Pushing aside the tapestry curtain of Absalom, he entered. A breeze was ruffling the curtains. Against the wall outside ivy whispered. The evening glow, pouring across tree-tops, gilded the faded gold of the harp and filled the room with an amber vagueness.

She was sitting up in bed, propped on pillows, with a blue shawl wrapped about her shoulders. She looked such a tiny Desire—such a girl. Her bronze-black hair was braided in a plait and fell in a long coil across the bedclothes. Their eyes met. He halted.

Slowly her face broke into a smile. “I wonder which of us has been the worse.”

He knelt at her side, pressing her hand.

“Which is it, Meester Deek? D’you remember their names? It’s Miss Independence. I wouldn’t kiss it if I were you; it’s an unkind, a scratchy little hand.”

He raised his eyes. “Are you very much hurt?”

She gazed down at him mockingly. “By the accident or by your letter?—By the accident, no. By your letter, yes. I do feel things deeply—I was feeling them more than ordinarily deeply just then. I didn’t like you when you wrote that.”

“But I wrote you so often.
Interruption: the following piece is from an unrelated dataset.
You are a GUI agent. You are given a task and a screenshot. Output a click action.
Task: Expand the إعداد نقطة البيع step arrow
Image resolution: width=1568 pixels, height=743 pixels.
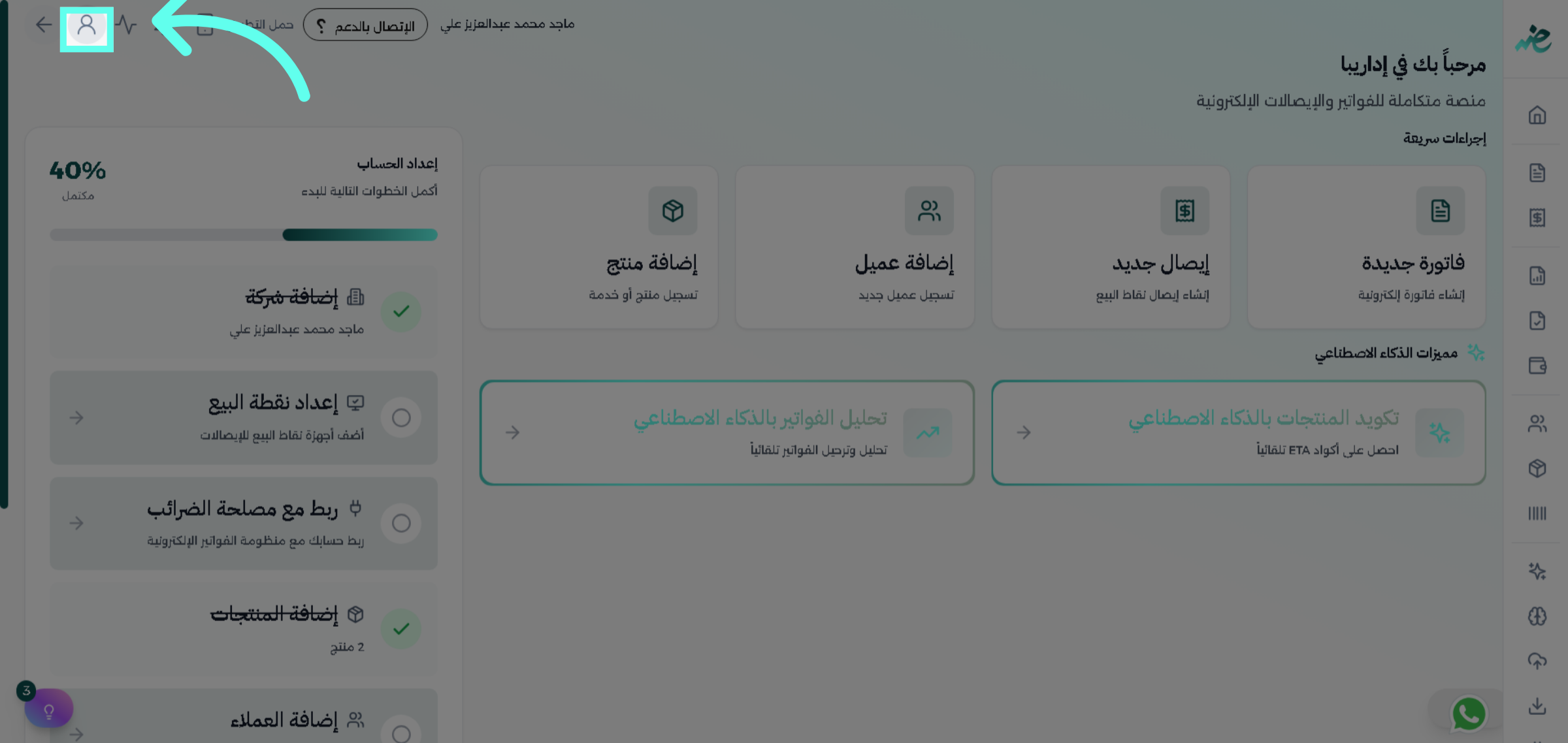click(x=78, y=417)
I told you how sorry I was. You never answered.”

She crouched her chin against her shoulder. “Shall I tell you the absolute truth? It’s silly of me to give away my secrets; a girl ought always to be a mystery.” Her finger went up to her mouth and her eyes twinkled. “It was because I knew that I was coming to England. I wanted to see how patient you—— You understand?”